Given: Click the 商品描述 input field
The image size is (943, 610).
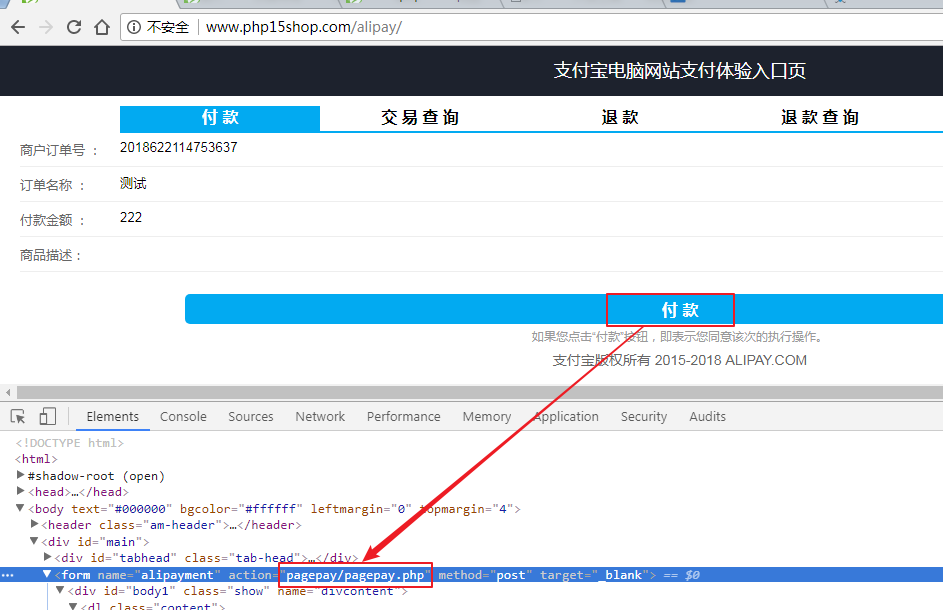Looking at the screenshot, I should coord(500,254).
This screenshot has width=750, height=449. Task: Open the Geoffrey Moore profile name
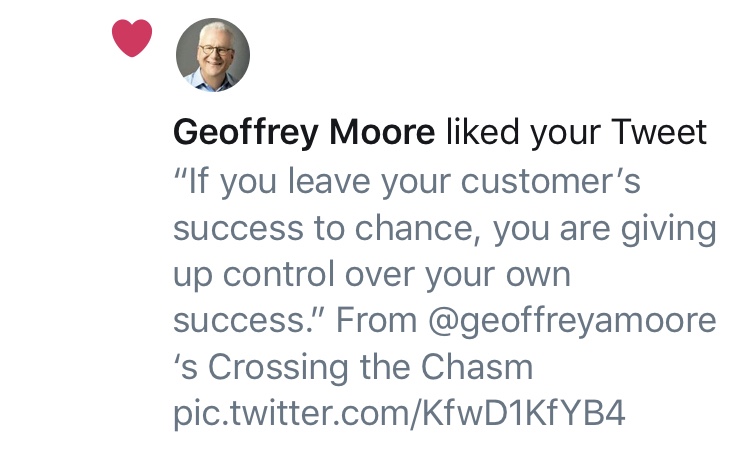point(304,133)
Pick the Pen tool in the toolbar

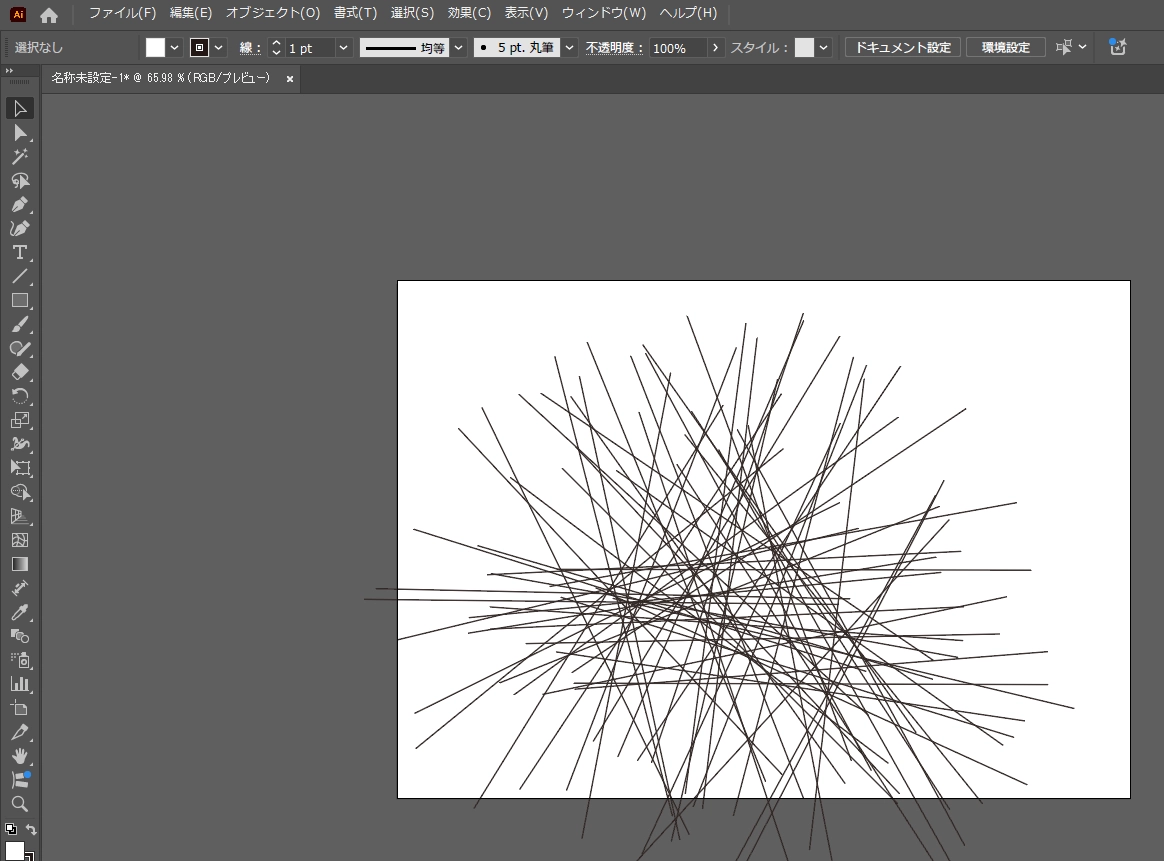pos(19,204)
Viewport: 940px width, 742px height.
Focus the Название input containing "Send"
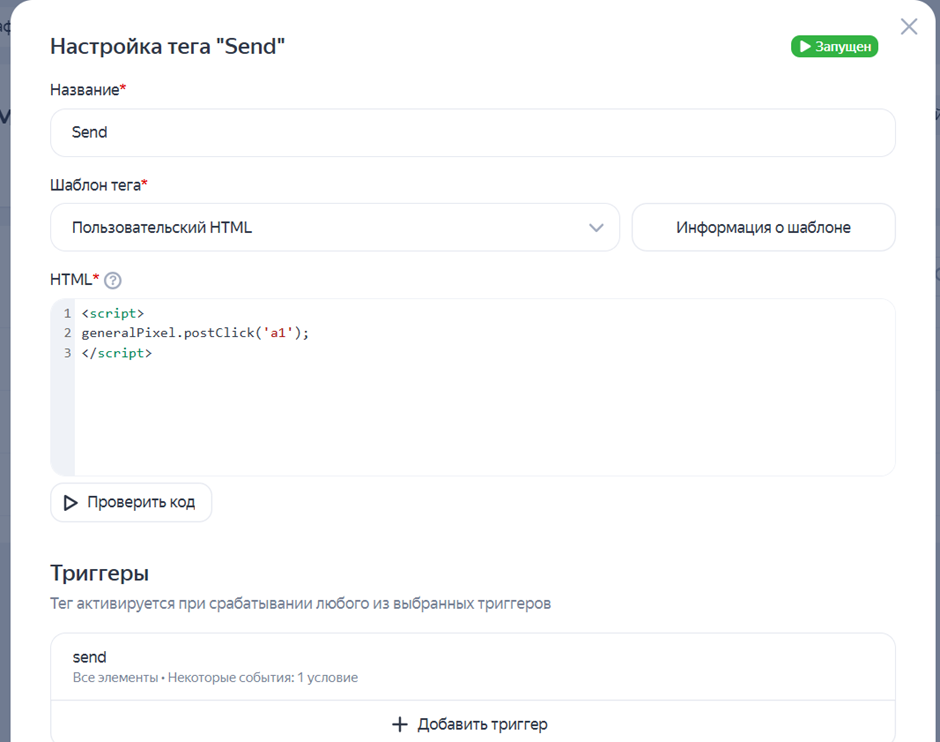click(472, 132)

● ● ● ● ● ● ●

== Work to complete ==
Please reproduce verbatim the lines from the line with "Pick the Pen tool in the toolbar" through the final line of the listing, inclusive of both ends. Omit all pictures.

== Reply ==
Pick the Pen tool in the toolbar

pos(19,204)
Viewport: 940px width, 742px height.
Focus the Название input containing "Send"
click(472, 132)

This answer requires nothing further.